Heat rises in my chest, but I swallow it down. She has some nerve speaking to me like that. But according to the will, she's only doing what Papa wanted. "And when this is over, then I get—"
"A place in this family," she interrupts. "You know your father instructed me to prove you." She leans forward and rests her elbows on the desk as her voice takes on a darker tone. "Though I’m not sure you're really ready for this step."
There's always something sinister about the way she speaks to me too, like she's trying to send me some veiled message.
Well, I have news for her. It's not veiled at all.
She's hated me since the day she met my father, and her putrid daughters have too.
She never wanted me around because I represent Papa's past and his previous loves.
And I stand between her and the fortune—which has only been glaringly obvious now since Papa died.
"I'm ready," I say plainly, not giving away how she makes me feel. She doesn't know it, but my first act as his successor in this family will be to cut her off entirely. She'll get what he provided in his will and nothing more. And I can't wait for that day.
"Good girl. Now go prepare yourself. You have three days."
I turn and walk out calmly, though I'd love to slam the door in her ugly face.
My room is at the far end of the hall and it's where I go immediately.
If Severin notices the ring is missing, he'll come looking for me, and he'll probably look here first, but at least I have a lock.
Besides, Vera will call him in, lie about me, and give him his ring back soon enough.
I carry the embossed envelope to my bed where I toe off my shoes and sit down.
The fight club across town is one of the few places Papa never took me.
It isn't a place for ladies, he'd tell me, but I know plenty of women who've gone there.
He was trying to keep me in my place or something, though Eleanor told me once that he was only trying to preserve my femininity in a world that would steal it soon enough.
Just thinking of him brings tears to my eyes. Our relationship wasn't great, as you can imagine. I still harbor resentments because of the way he let Vera treat me while his back was turned. But then if the maid is to be believed, everything he did was for me.
I pull the memory box out from under the foot of my bed and tug the lid off it, revealing the keepsakes and mementos I've stashed up over the years.
Papa's ring really goes in here, not anywhere near Vera, but I won't get a choice.
If I successfully take it off Roman Kuzin's hand, Vera will force me to hand it over.
In doing so, however, it will bring about change.
I'll finally have the respect I deserve. Or at least I hope.
When I drop the envelope for the fight club invitation into the box, I notice the corner of a picture peeking out.
I know it's my mother when I was just a young girl, before she died.
I pluck it out and look at it and feel tears prick my eyes.

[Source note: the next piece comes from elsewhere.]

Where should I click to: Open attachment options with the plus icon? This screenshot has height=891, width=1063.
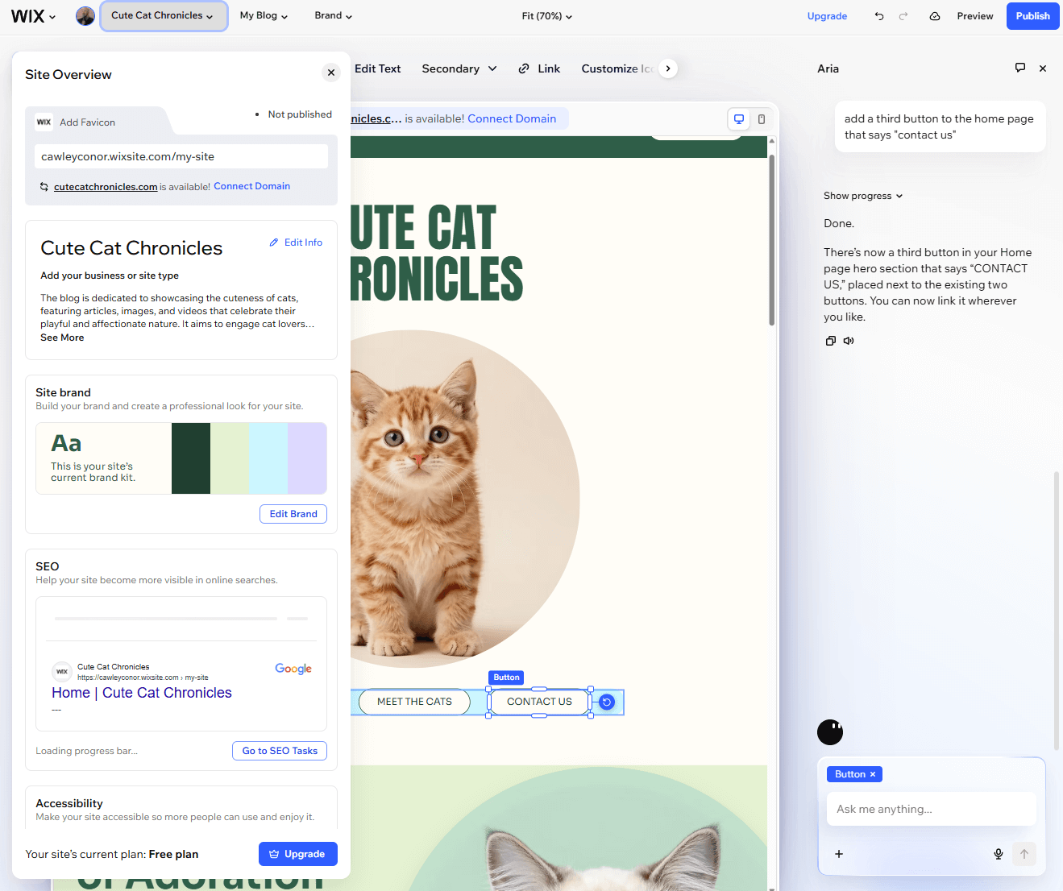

I never really knew her well, though there is always a part of me that misses her and wishes I'd gotten to know her. But it isn't for her that I cry.
Papa left me. He promised he'd be here, and then everything went wrong and now he's gone. All I have left of either of them is this box of memories stashed away under my bed where Vera can't find them and degrade me or what little I have left of my life before she showed up.
A few tears fall as I put the picture back and pick up a stack of the things in the box—a few letters handwritten by my father to one of his men.
They're nonsense to me, but they are his and I keep them so I can remember the way he spoke to them.
I also have a few pictures of me and him together, when I had my first shot of vodka legally, though I'd been sneaking his spirits for years already at that point.
I smile at the memory and set it aside and pull out the letter my mother left for me when she passed.
Papa held on to it for me because I was so young, and I never knew it existed until he passed and it came to me through Mr. Gregov, thankfully without Vera's knowledge.
Otherwise, I'm certain she'd have confiscated it too.
I've read it a dozen times and all of them have left me wondering about my family history.
My grandfather saved a man when that man was just a child.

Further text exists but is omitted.